What happens if I’m at a legitimate provider and my healthcare payment card doesn’t work?(Back to top)
You should first check to ensure that the provider swiped your card as a "credit" transaction. If the card still does not work, pay for the charge another way and contact Customer Service afterwards to determine the reason for the denial. You can go online to request reimbursement for any eligible expenses in which the card was not used.
What are some reasons my card may be denied? (Back to top)
The IRS has set up rules regarding when payment cards can be used. The healthcare payment card utilizes the merchant code of the provider to determine if the location typically sells or dispenses legitimate healthcare expenses. Valid locations include pharmacies,doctor’s offices and hospitals. If the card is not approved, then the provider is either not a qualified merchant or they have not properly set-up their merchant code.
Your card will also be denied if the amount requested from your card is more than your available balance. You can check your available balance online or by calling Customer Service. If your balance is less than the cost of the service or expense, you can ask the merchant to swipe the card for the available amount and then use another form of payment to pay the difference.
Can the healthcare payment card identify how much will be paid by my health plan for the product or service? (Back to top)
No, you still need to submit your expense through your regular claims procedure used by your health plan to determine what your share of the cost will be. If it’s not a simple copayment, you should wait for the claim to go through your insurance company and you receive your Explanation of Benefits (EOB) showing your financial responsibility. You should only charge the amount that your insurance company doesn’t cover. Copays can usually be paid with the healthcare payment card at the point-of-service.
I used my payment card at the doctor’s office, a qualified merchant, but you still requested receipts- why? (Back to top)
While most procedures performed in a doctor’s office are eligible expenses, some procedures are not. For instance, some doctors sell nutritional supplements and vitamins which are not eligible. Therefore,the IRS requires that we receive documentation to identify the service performed is an eligible expense.
I used my payment card at the dentist’s office, a qualified merchant, but you still requested receipts- why? (Back to top)
While most procedures performed in a dentist’s office are eligible expenses, some services such as teeth whitening are not. Therefore, the IRS requires that we receive documentation to identify the service performed is an eligible expense.
Can I use my healthcare payment card to pay for services incurred in the previous plan year? (Back to top)
No.
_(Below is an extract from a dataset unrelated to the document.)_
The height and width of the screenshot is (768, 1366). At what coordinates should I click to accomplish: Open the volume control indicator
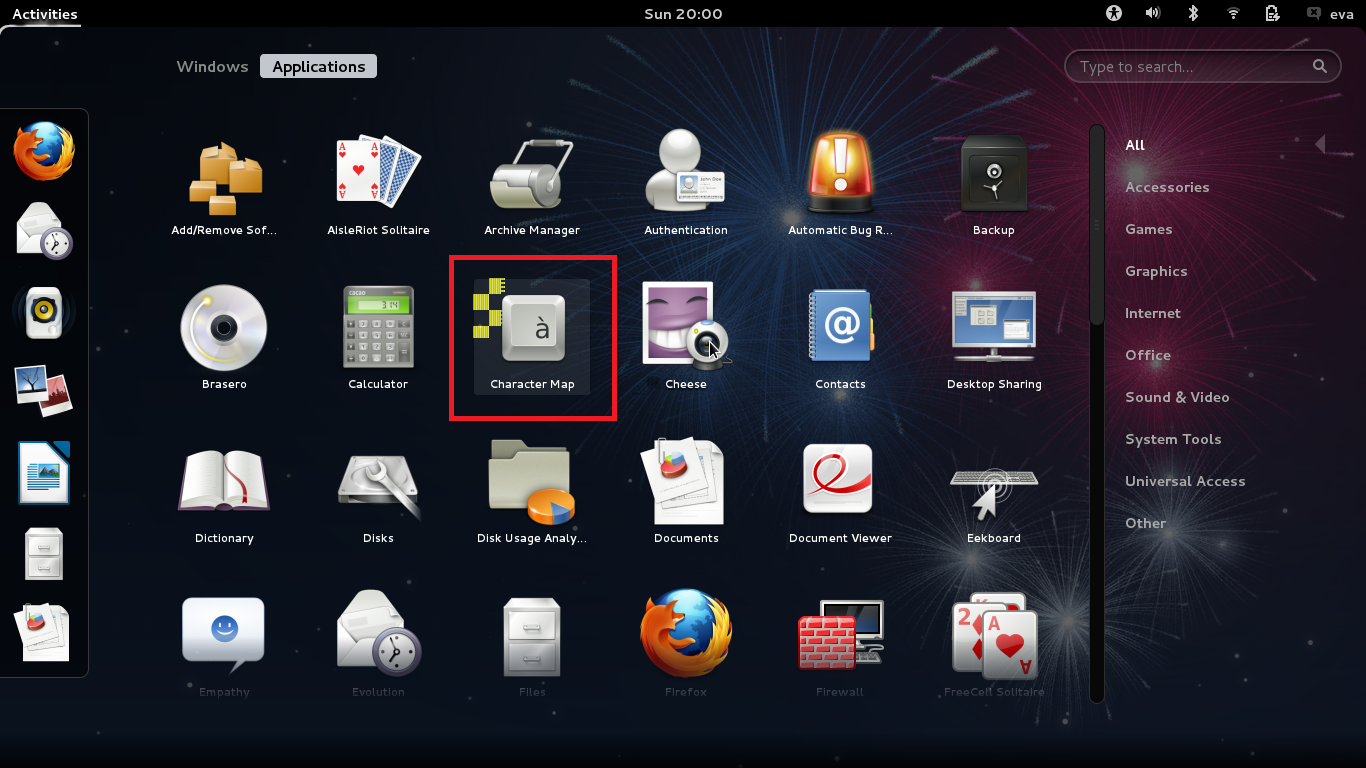(1153, 13)
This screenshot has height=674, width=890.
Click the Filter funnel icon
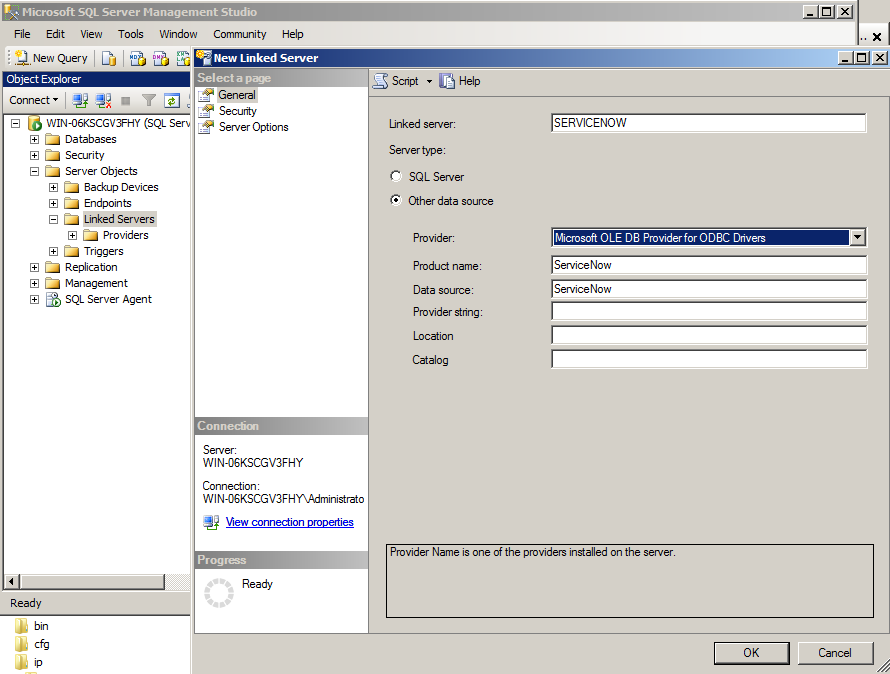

If the current plan year has expired, you should file claims manually. A card transaction is processed with an assumed date of service equal to the date of the card swipe; therefore it would pull money from the current plan year instead of the previous plan year. Keep this in mind if you incur services or expenses towards the end of a plan year and are waiting for the EOB from your insurance company.
What if my provider doesn’t have a charge card terminal? (Back to top)
You can still use funds from your account. However, you will have to pay with another form of payment and then submit a request for reimbursement.
How do I pay for dependent care expenses? (Back to top)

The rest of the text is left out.